Per pipeline veloci, il pre-fetch su NVMe riduce il tempo tra batch: con pre-caricamento di 2–3 GB e page cache attiva, la latenza p95 dei batch si riduce del 20–35%. In training, uno stripe RAID0 su due SSD Gen4 può sostenere 10–12 GB/s e tenere la GPU alimentata durante grandi shuffle. Quando lo spazio è il limite, un volume ZFS con compressione lz4 su dataset testuali offre risparmi del 30–50% con CPU moderna, spesso senza penalità percepibile sul throughput.
Benchmark di riferimento: carichi reali e metriche chiave
Per misurare in modo significativo servono metriche legate al caso d’uso. Suggerimenti: per LLM, tokens/s a batch 1 e batch 4, latenza p50/p95 su prompt di 512–2.048 token, verifica di OOM per vari livelli di quantizzazione (4/8 bit). Per visione, immagini/min a 512×512 e 1024×1024 con 20/30 step e sampler coerenti.

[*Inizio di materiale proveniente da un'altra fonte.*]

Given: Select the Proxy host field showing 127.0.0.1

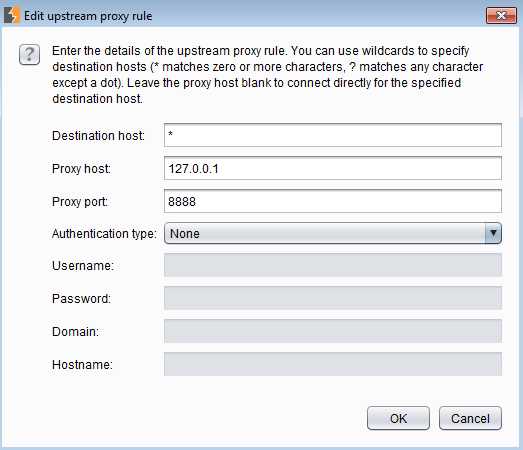Looking at the screenshot, I should pyautogui.click(x=333, y=168).
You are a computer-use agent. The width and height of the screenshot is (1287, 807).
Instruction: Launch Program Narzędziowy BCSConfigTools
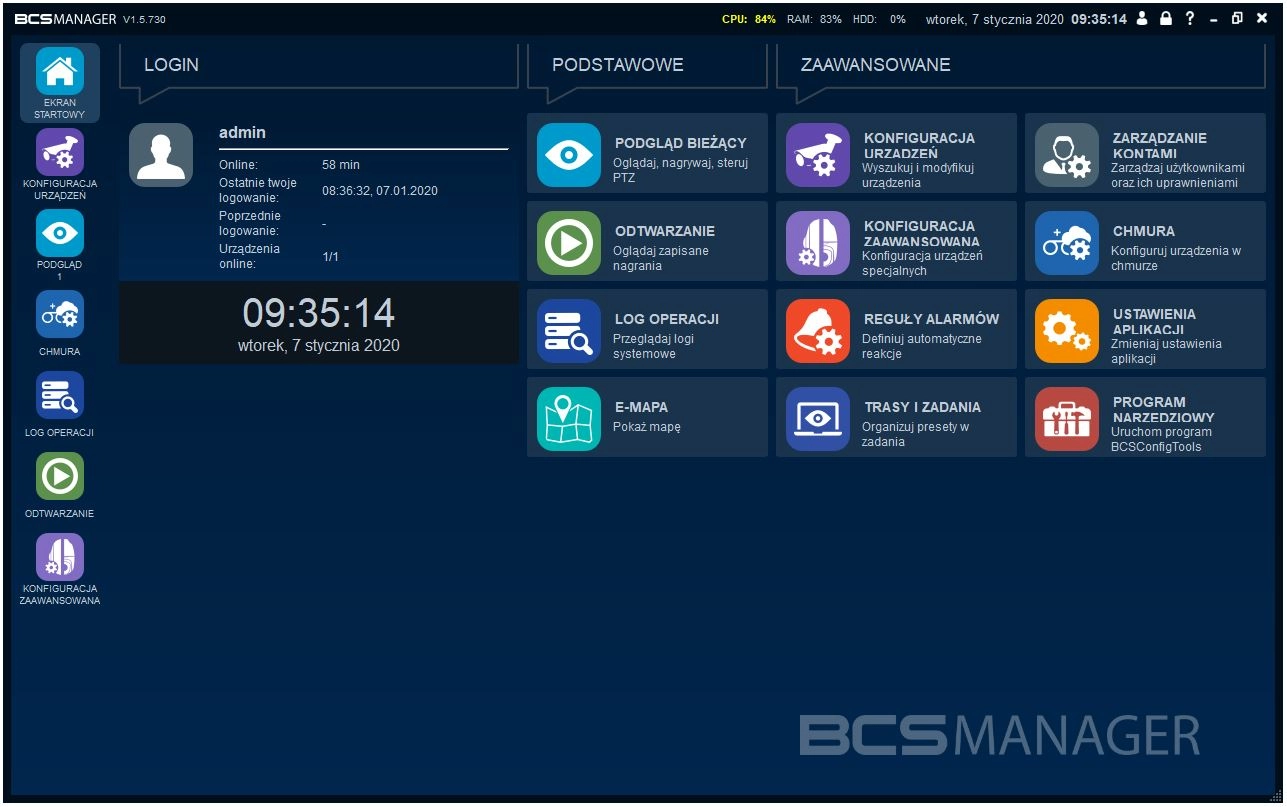click(1145, 417)
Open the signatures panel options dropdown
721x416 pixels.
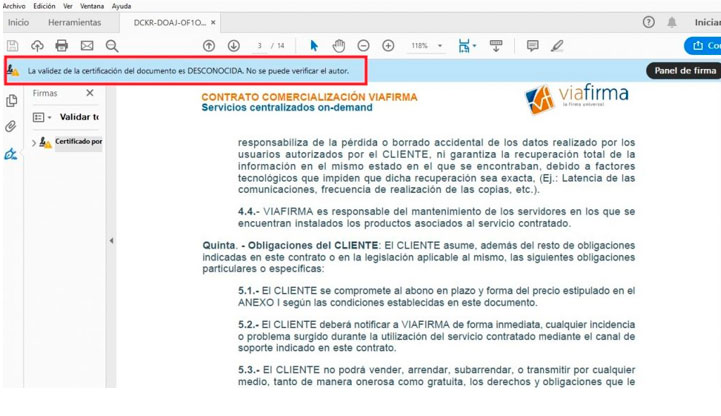tap(41, 117)
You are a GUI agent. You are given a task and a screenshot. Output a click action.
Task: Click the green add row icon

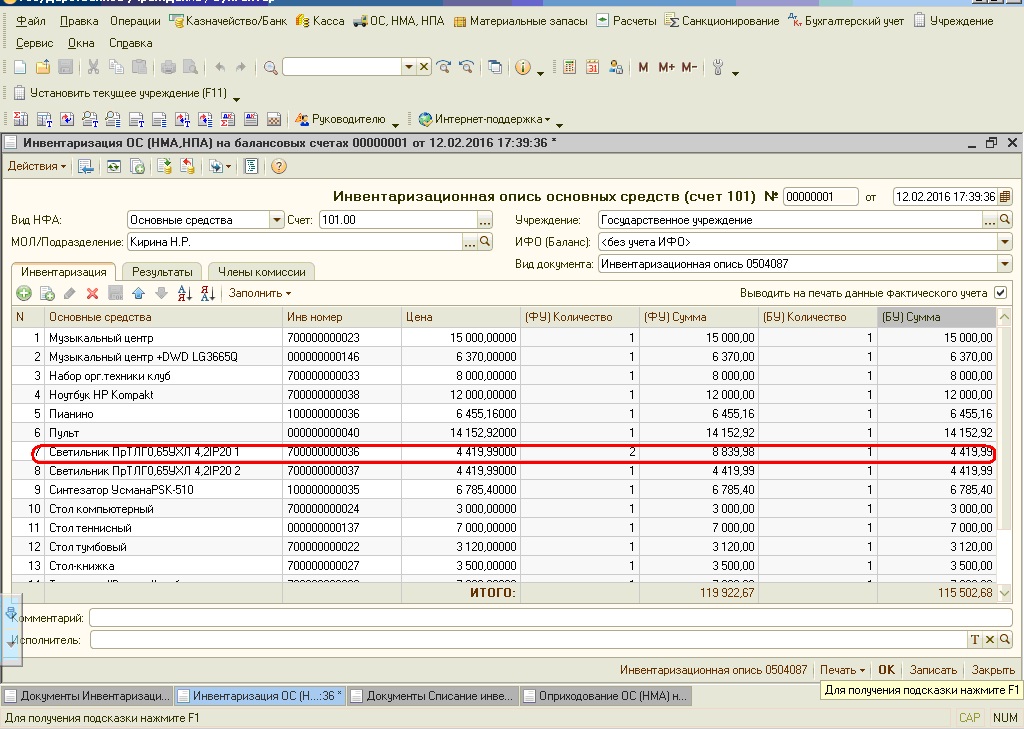click(24, 293)
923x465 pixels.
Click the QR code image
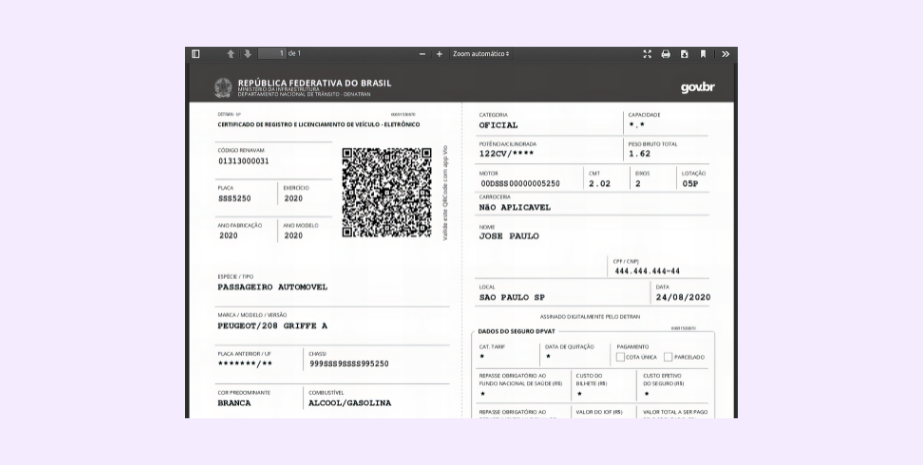pyautogui.click(x=387, y=192)
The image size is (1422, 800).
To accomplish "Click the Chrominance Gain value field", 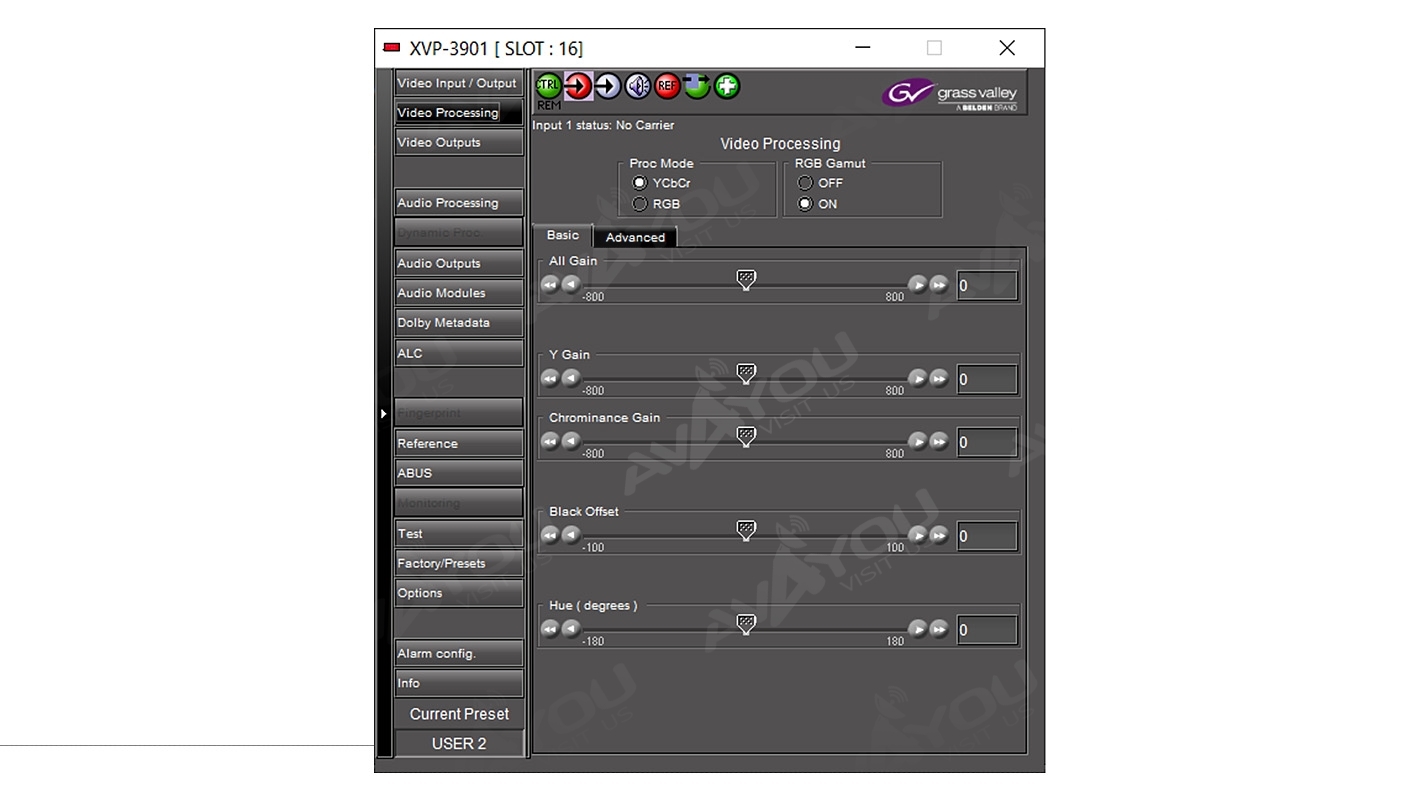I will tap(986, 442).
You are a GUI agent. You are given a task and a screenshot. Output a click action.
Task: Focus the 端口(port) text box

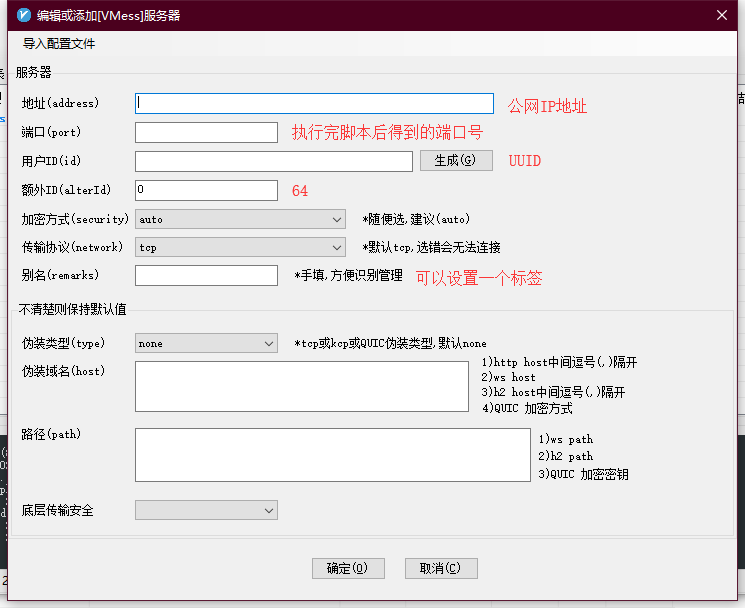pos(206,132)
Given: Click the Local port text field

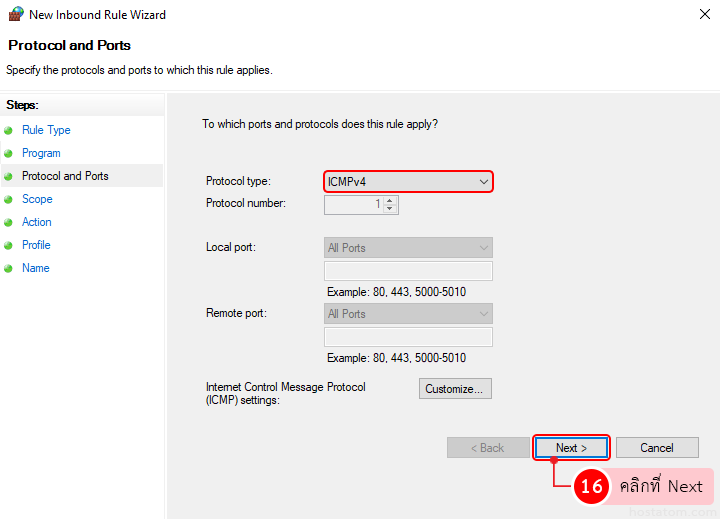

Per data loader, tempo medio per epoch su dataset predefinito con caching caldo e freddo.
Valori indicativi utili per orientarsi: su una GPU di fascia media con 16 GB di VRAM e 700 GB/s di banda, LLM 7B a 4 bit produce 30–35 tokens/s (batch 1) e 60–70 tokens/s (batch 4) con latenza p95 sotto i 120 ms; Stable Diffusion 1.5 a 512×512 con 30 step genera 22–28 immagini/min. Se l’NVMe scende sotto 2 GB/s in random read effettivo, l’epoch time su dataset di immagini tende a peggiorare del 10–25%. Questi numeri non sostituiscono test locali ma forniscono un baseline per il dimensionamento.
Bilanciare il budget: tre profili di configurazione
Profilo inference compatta (LLM 7B/13B, SD 512): GPU con 16–24 GB VRAM ad alta banda; 64–96 GB di RAM; 1× NVMe Gen4 2 TB per dataset e 1× 1 TB per checkpoint. Obiettivo: 25–40 tokens/s e 20–30 img/min. Profilo sviluppo/fine-tuning leggero GPU 24–48 GB VRAM, RAM 128 GB, 2× NVMe (scratch in RAID0) da 2 TB. Obiettivo: evitare offloading, ridurre p95. Profilo multimodale/spazio abbondante due GPU 24 GB o una GPU 48–80 GB, RAM 128–192 GB, 3× NVMe (dataset/ckpt/scratch separati) con backup.
Criteri decisivi: 1) dimensionare la VRAM sul modello target e quantizzazione; 2) garantire bandwidth adeguata (VRAM e canali RAM); 3) mappare PCIe per ridurre contese; 4) scegliere NVMe con IOPS e DRAM per carichi random; 5) misurare tokens/s, img/min e p95 ad ogni modifica. Un budget ben speso è quello che inchioda i colli di bottiglia prima su calcolo e non su I/O o memoria.